Interestingly, a recent publication demonstrated that endothelial-targeted inactivation of Hif-2α induces emphysema, whereas its overexpression confers protection against emphysema (10). Together, these studies add to many others stressing that cell and molecular maintenance programs necessary for proper alveolar formation are required for maintenance of adult alveolar tissue (2). Therefore, the similarities in pathogenic mechanisms, including sustained inflammation and oxidative stress leading to epithelial and endothelial cell death, and histological features between BPD and emphysema suggest that new therapeutic advances in one of these conditions may be beneficial to the other.

Although the present study provides a better understanding of BPD pathophysiology, important questions remain to be addressed. Indeed, the authors showed that antenatal endotoxin exposure induces RVH, an indirect sign of PH, and that stabilization of HIFs abolished this clinical feature. Because abnormal activation of HIFs is a well-known trigger of vascular remodeling in adult PH, the impact of their stabilization on pulmonary vascular remodeling should be examined. To this end, histological assessment of muscularization/medial thickness of distal pulmonary arteries would be informative. Subsequently, the long-term consequences of HIF stabilization on other organs remains as something to be established.

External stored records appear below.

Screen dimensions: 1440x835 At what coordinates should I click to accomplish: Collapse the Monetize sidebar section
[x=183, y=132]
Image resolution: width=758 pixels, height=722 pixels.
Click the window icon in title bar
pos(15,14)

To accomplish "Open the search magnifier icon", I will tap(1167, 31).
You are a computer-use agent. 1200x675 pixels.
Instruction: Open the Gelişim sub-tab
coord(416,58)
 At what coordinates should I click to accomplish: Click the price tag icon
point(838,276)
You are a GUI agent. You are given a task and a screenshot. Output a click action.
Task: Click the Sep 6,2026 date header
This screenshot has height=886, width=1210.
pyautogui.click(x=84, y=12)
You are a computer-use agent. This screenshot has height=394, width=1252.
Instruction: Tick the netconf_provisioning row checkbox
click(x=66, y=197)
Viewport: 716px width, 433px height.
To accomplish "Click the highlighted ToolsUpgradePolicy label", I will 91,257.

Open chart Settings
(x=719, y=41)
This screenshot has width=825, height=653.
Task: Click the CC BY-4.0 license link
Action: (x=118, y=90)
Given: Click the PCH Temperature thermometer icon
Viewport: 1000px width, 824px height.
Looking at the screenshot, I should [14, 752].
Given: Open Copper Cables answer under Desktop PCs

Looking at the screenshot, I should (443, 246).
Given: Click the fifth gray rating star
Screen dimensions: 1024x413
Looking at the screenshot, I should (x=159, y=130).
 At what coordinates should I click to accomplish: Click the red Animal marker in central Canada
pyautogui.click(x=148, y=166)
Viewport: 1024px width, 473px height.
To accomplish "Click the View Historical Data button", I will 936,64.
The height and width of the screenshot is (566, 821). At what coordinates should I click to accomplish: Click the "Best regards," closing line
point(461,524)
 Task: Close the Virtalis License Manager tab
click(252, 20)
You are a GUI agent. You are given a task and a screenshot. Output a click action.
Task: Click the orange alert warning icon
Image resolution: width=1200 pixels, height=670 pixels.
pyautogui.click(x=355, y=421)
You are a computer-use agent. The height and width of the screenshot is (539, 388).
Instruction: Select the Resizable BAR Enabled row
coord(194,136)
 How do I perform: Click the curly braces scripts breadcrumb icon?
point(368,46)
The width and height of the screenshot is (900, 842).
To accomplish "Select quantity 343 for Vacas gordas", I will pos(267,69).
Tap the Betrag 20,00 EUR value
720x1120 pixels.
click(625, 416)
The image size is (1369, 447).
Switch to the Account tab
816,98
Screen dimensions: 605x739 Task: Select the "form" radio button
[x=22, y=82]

Relevant to the important science presented in this manuscript, it is also notable that this work product was supported in part by a mentored Alpha Omega Alpha Carolyn L. Kuckein Medical Student Research Fellowship for the first author (Hirsch). Although likely a highly mentored experience and a reflection of the effort of each author in this manuscript, this is a notable achievement worth acknowledging. Developing the next generation of medical scientists is crucial and particularly challenging for potential scientists of all backgrounds. For example, with regard to physicians, a dramatic reduction in the number of physicians pursuing careers in science has occurred over the past 40 years, marked by a staggering ∼70% reduction (11). Programs that support burgeoning physicians, nonphysician scientists, and others interested in medical science are crucial to maintain and revitalize the pipeline of people prepared to lead science into the middle of this century and beyond. This manuscript is evidence of the impact funding programs such as the Kuckein Fellowship can make.

In summary, knowledge gained from the work of Hirsch and colleagues (7) provides new valuable insights into BPD pathogenesis and supports HIFs stabilizers as potential preventive agents. In so doing, the authors highlight the importance of supporting the training of our next generation of scientists.